Input data →
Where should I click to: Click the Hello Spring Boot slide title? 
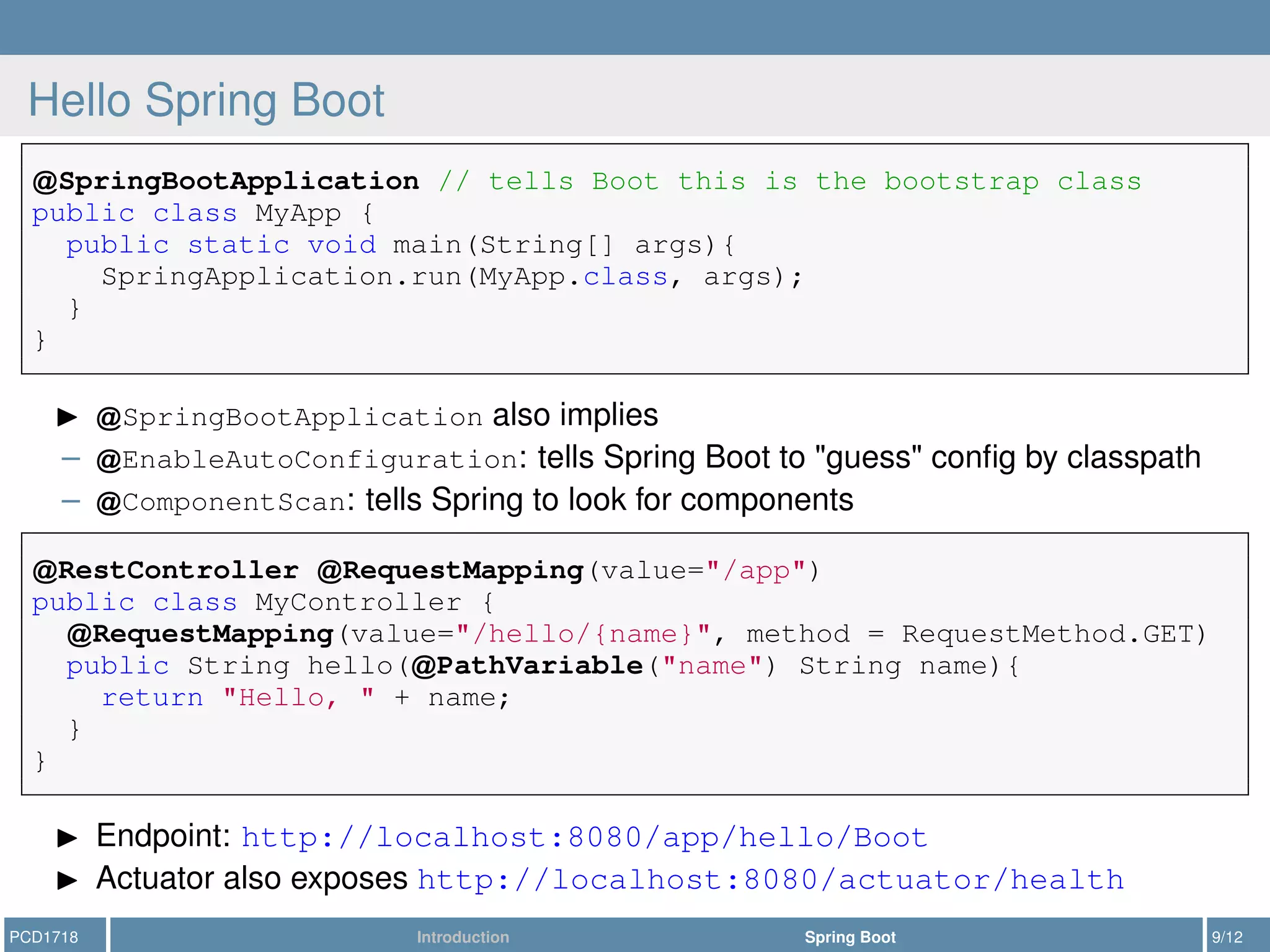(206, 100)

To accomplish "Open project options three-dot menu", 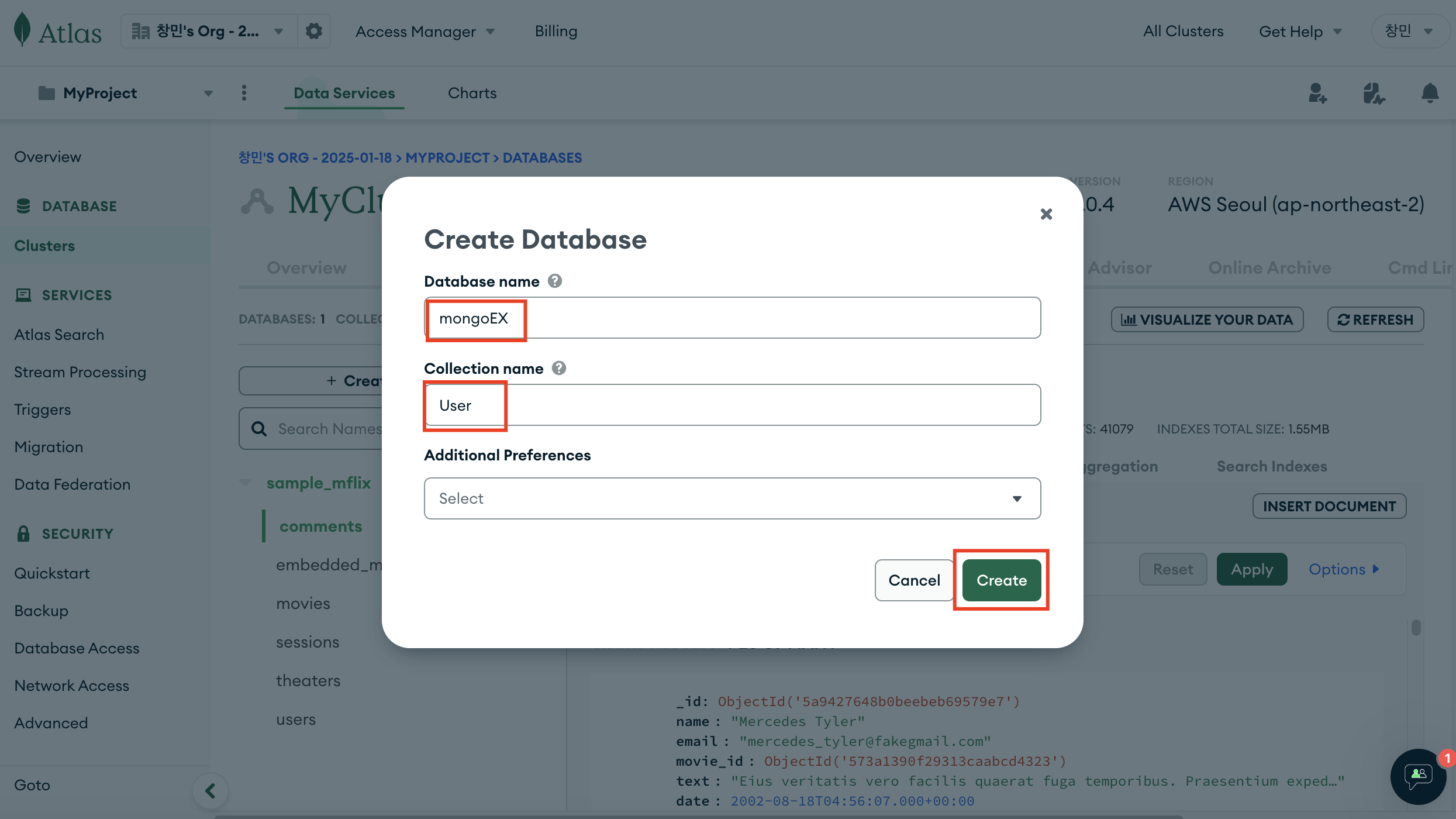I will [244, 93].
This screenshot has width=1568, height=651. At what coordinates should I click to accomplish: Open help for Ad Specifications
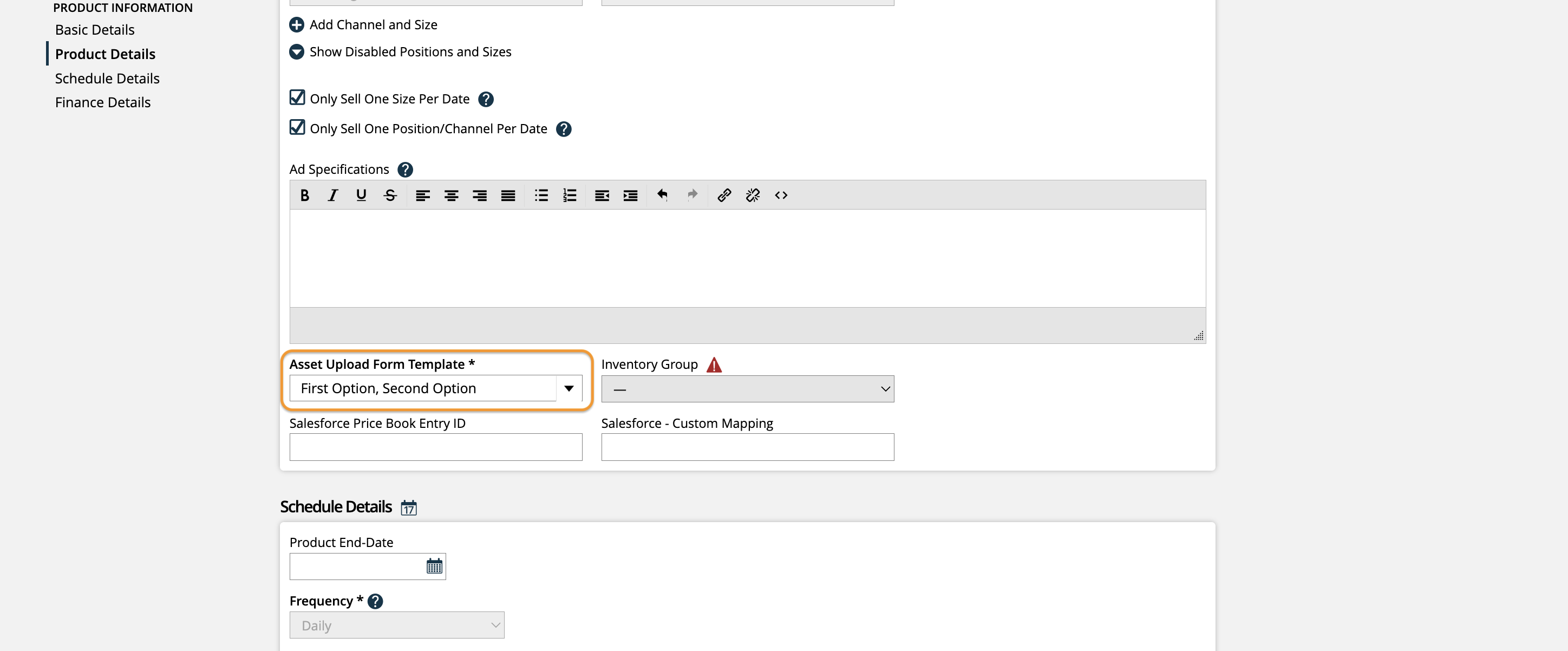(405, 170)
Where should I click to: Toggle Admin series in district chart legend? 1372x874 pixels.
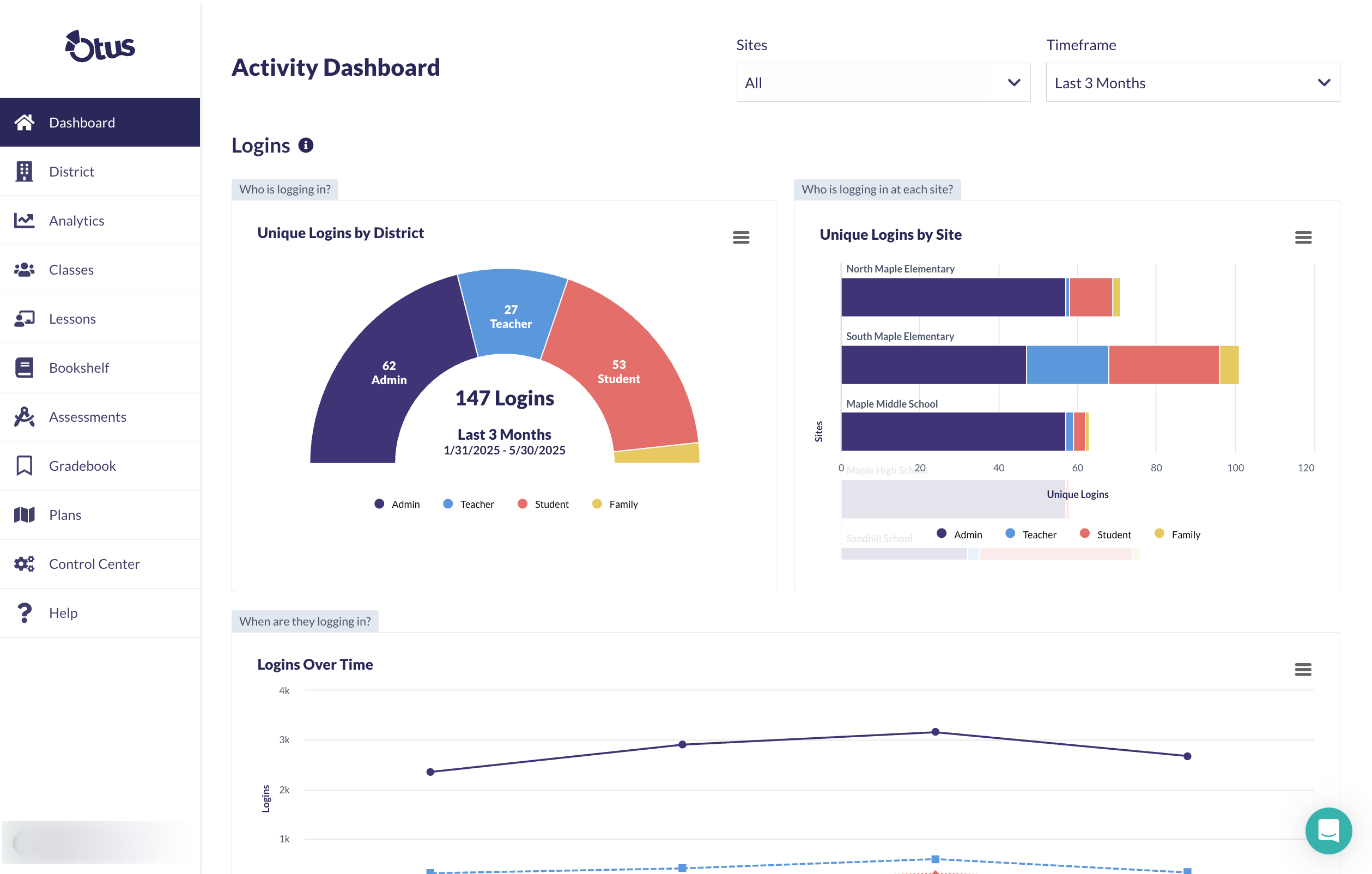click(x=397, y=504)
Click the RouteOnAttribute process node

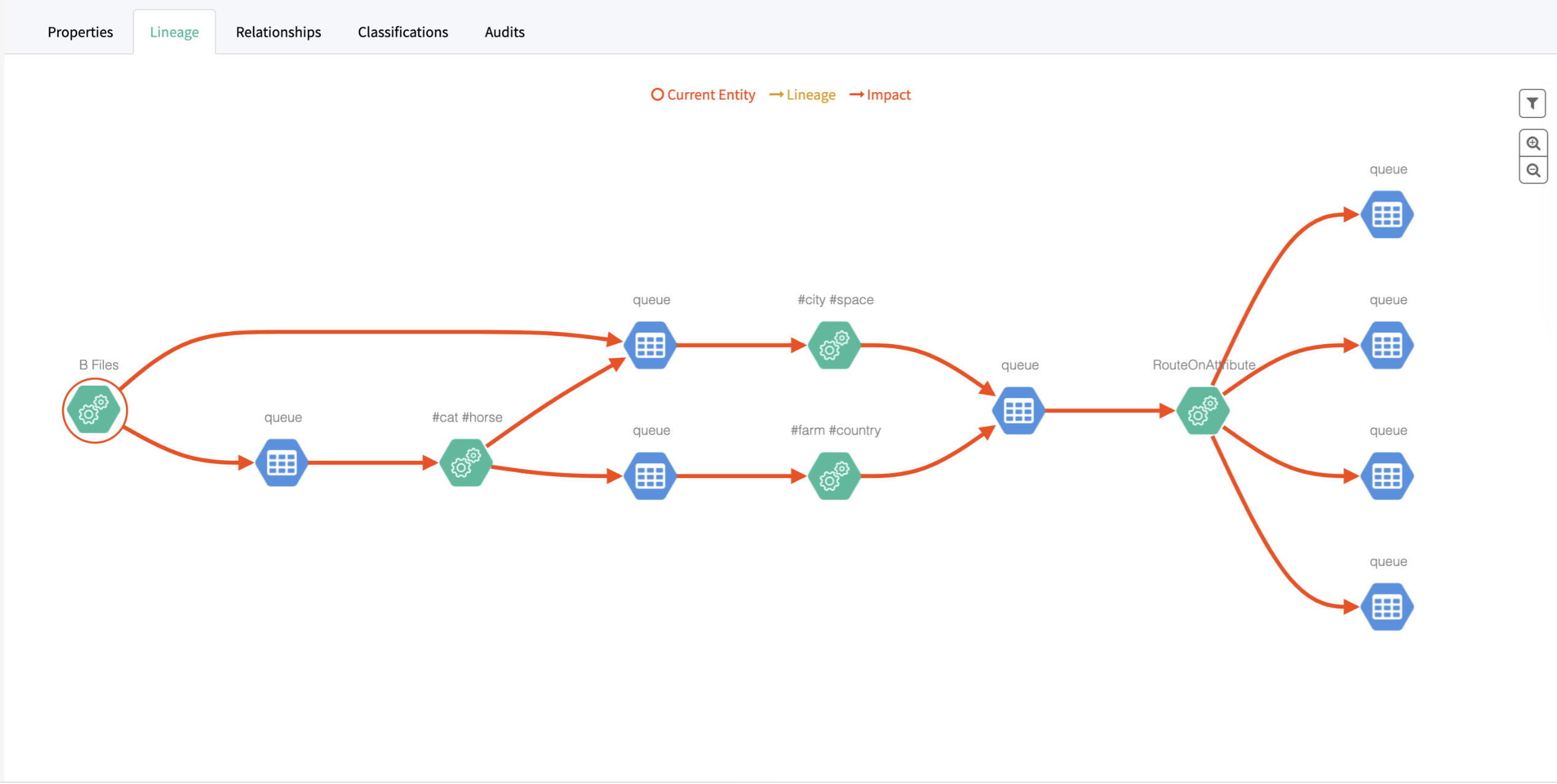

About this task → Pictures are not part of the answer, which must be the exact lines from the one holding "Where should I click to: Toggle" through the end of the material, both ends included.

Answer to this exercise →
Where should I click to: Toggle Admin series in district chart legend? 1372x874 pixels.
click(x=397, y=504)
Click the RouteOnAttribute process node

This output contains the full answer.